As the supervising janitor at Duke Ellington, Hillyer says he did everything he could to keep the place sanitary with limited supplies and support. His boss, who refuses to comment, apparently didn’t agree: He ordered Hillyer to turn in his keys the day before Christian closed the school. By Hillyer’s account, his boss transferred him in order to deflect the heat from school administrators. Newly installed school overseers under the command of retired Gen. Julius Becton are scrambling to place blame for the school system’s failings, Hillyer claims. “I was told never to return again, after all I’ve done,” he says.
Hillyer has spent the last 20 years as a janitor in the D.C. Public Schools (DCPS). He wanted to stay among Duke Ellington’s artists because he considers himself one of them. He is a performer, once upon a time a professional actor and talent manager, and still an amateur entertainer in his current incarnation.
Back in the late ’80s, long after he’d packed in his arts career, Hillyer noticed an ad in the Washington Post calling for black men to play Civil War soldiers in the film Glory. “It caught my interest because I didn’t know blacks were in the Civil War,” Hillyer says. He opens up his bulging scrapbook to pictures of Hillyer with Matthew Broderick, Hillyer with Morgan Freeman, Hillyer with Denzel Washington.
Ever since, he has gone around speaking to Duke Ellington classes in full Union Army regalia. He started out just telling them about black soldiers. Soon he expanded, lecturing about the Klan, Malcolm X, and black athletes. He goes to halfway houses and juvenile detention centers as well, adjusting his show for each crowd. A self-proclaimed “motivational speaker,” Hillyer gets bundles of thank you notes from the kids he reaches, many with crayon pictures of Civil War soldiers in tanks and helicopters.
Since he got banished from Duke Ellington, Hillyer has been at home awaiting reassignment. He has returned to Duke Ellington once, to clean out his desk.

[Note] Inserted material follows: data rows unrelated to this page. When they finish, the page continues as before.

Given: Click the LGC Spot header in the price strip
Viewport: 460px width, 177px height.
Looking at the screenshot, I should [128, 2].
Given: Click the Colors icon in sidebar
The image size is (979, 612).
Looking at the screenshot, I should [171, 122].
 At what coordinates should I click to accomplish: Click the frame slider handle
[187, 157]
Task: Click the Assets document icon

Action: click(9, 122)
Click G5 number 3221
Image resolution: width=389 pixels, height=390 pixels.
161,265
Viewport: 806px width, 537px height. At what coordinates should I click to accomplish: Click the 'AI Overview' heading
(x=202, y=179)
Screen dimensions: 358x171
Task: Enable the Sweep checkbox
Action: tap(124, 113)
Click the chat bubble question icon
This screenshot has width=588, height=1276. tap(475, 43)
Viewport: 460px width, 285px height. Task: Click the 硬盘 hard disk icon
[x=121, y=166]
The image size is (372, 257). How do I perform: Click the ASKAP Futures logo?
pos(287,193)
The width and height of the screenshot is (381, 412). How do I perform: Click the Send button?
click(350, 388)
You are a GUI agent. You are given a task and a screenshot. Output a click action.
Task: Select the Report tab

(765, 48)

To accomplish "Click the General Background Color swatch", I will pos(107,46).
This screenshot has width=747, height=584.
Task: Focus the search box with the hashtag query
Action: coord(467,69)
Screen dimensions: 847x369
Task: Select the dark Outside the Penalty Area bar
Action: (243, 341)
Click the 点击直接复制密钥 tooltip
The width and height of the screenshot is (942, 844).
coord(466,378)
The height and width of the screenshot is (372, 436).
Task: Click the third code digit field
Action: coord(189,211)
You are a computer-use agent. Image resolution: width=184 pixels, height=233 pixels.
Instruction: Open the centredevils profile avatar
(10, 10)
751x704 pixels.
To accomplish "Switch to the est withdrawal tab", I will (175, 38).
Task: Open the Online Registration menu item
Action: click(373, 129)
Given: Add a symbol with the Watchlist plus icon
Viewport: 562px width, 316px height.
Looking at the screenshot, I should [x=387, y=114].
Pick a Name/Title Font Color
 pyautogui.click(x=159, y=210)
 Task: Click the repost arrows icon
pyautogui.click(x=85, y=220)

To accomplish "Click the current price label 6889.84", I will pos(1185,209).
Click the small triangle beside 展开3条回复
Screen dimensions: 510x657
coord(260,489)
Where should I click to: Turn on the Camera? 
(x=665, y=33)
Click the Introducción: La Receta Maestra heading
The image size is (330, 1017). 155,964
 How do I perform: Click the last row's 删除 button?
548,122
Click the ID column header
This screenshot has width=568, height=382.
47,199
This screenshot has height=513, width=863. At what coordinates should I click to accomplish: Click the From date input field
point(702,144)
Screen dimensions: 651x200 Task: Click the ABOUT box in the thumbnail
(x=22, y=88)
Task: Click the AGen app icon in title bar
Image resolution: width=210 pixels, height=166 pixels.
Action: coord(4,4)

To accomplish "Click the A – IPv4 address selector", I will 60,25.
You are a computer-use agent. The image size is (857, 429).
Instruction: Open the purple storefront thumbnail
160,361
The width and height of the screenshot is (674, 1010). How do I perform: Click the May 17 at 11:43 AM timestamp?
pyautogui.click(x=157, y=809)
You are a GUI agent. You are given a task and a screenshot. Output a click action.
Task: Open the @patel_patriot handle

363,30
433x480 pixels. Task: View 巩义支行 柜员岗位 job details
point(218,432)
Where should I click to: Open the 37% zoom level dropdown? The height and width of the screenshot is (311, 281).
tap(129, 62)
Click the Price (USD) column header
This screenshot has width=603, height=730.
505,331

Ronny McGill, a maintenance worker at Duke Ellington who worked under Hillyer for about seven years, says his former supervisor did laps around his job description. He regularly loaned bus money to cash-strapped kids and even dipped into his own pocket to buy equipment for the weightlifting club he started, according to McGill. “They respected him because he wasn’t an authority figure. He was a friend,” says McGill.
Since Hillyer’s quiet transfer, students have started asking McGill where Hillyer is. “I can’t see where they could justify [transferring him],” McGill says. “He was doing his job and more.”
The results of his efforts are not easy to see. Duke Ellington is a mess by any objective standard, and it’s difficult to decide where Hillyer’s individual responsibility ends and systemic failure begins. But since Becton has taken over, Hillyer and other DCPS employees say an atmosphere of fear pervades the schools, and scapegoating has become a full-time pursuit for school administrators.
Who is to blame for the stairway debacle? Even Hillyer himself gets forgetful when pushed for answers. Maybe he deserved the boot. No one will say.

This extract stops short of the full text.